Las nuevas tecnologías (informática, multimedia, redes de comunicación del tipo Internet) que ponen a disposición un enorme stock de datos, accesibles con un clic en la pantalla, están en el corazón de esta convulsión de nuestros modos de vida. El libre flujo de imágenes y datos ayuda a transformar nuestra visión del mundo. Con nuevas técnicas, nuevos aprendizajes. Ha llegado la hora de aprender a buscar, a ordenar, a jerarquizar la información (de lo contrario uno se podrá ahogar), a leer las imágenes, a decodificar su estructura, las secuencias y la sintaxis, a usar la intuición para olfatear la “buena” red de información o el foro de debate relevante. Todo documento electrónico debe generar preguntas y debates. Se requiere un nuevo sentido crítico para tratar estos flujos de información, cuya fuente y grado de relevancia se desconocen. En este mundo cambiante, todo puede tornarse muy rápidamente en confusión. Aprender va ahora más allá de la mera adquisición de conocimientos fácticos. Es la apropiación de enfoques que se vuelve central para priorizar.

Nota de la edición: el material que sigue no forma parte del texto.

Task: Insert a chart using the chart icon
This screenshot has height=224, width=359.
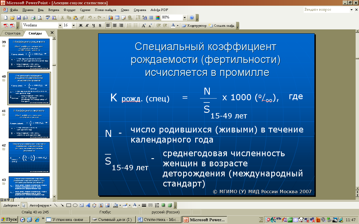Action: pyautogui.click(x=111, y=18)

Aprender es ante todo una búsqueda

“Aprender” significa por lo tanto, y más que nunca, manejar. Al igual que en el ciclismo, hay que pedalear constantemente para mantenerse en equilibrio. aprender, en tanto manejo, debe permanecer como una apertura constante al mundo… Pero un manejo asociado a una permanente búsqueda, la necesidad de superarse e incluso de trascenderse. Esta capacidad, que cada uno de nosotros lleva consigo, debe permitir la superación, sin el cual se congela al individuo.

Esta continua “búsqueda” que el manejo debe engendrar lleva al individuo a ir más allá de sí mismo o en relación a sí mismo. Ésta saca al individuo de las rutinas, de sus hábitos o sus evidencias. La necesidad de superarse, de no quedar donde se encuentra habitualmente, o incluso de trascenderse, se está convirtiendo en un reto para nuestros tiempos. El individuo puede entonces renovarse a sí mismo. El movimiento, una cierta dinámica, son fundamentales en la vida. Movilizan hacia fuera de uno mismo o del entorno de vida habitual.

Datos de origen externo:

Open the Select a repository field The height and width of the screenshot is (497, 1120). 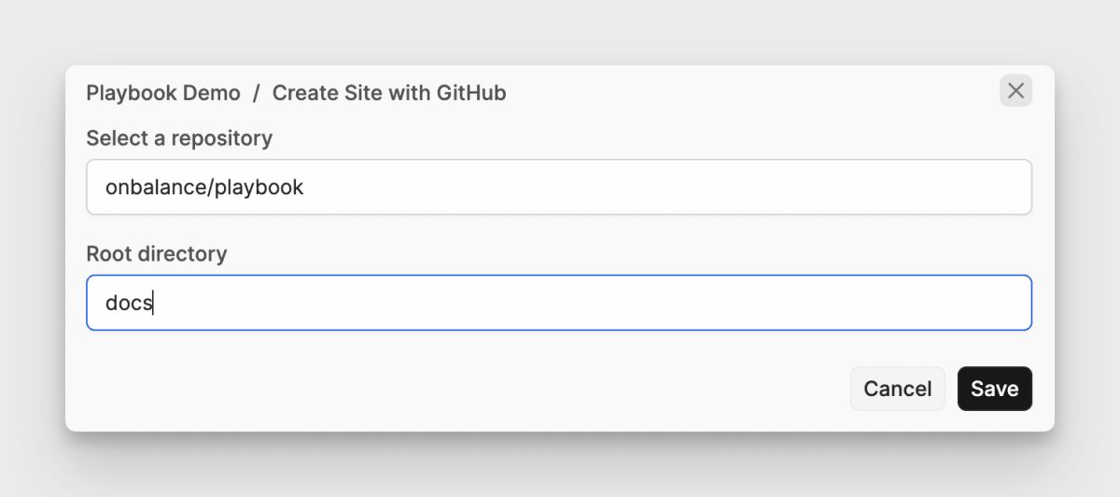tap(558, 187)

Aprender abre entonces un número infinito de vías. Aprender puede convertirse en un nuevo “arte de vivir”: el arte de mantener hasta la edad adulta este “fuego” que Montaigne quería encender en el niño. Aprender puede ser simplemente usado para “no oxidarse” y estar listo para reconvertirse o evolucionar constantemente. A través de múltiples enfoques, puede responder a la necesidad de volverse más humano. Tocar un instrumento, practicar un deporte, manejar un idioma, entender una filosofía, conocer un país o cultivar rosas en su jardín, “es nuestra persona la que está ganando valor, no nuestro patrimonio”, como sugiere el polémico periodista François de Closet. “Y este beneficio, ningún impuesto, ninguna devaluación nos lo quitará”. Para muchos individuos, es la única fortuna que realmente poseen. En caso de golpe duro, siempre se puede contar con ella para volver a empezar.

Así, aprender se convierte en un enriquecimiento tanto del ser como del tener. Y, al mismo tiempo, o independientemente dependiendo del individuo, un placer, una pasión, una emoción, una ganas, una aventura, o un reconocimiento.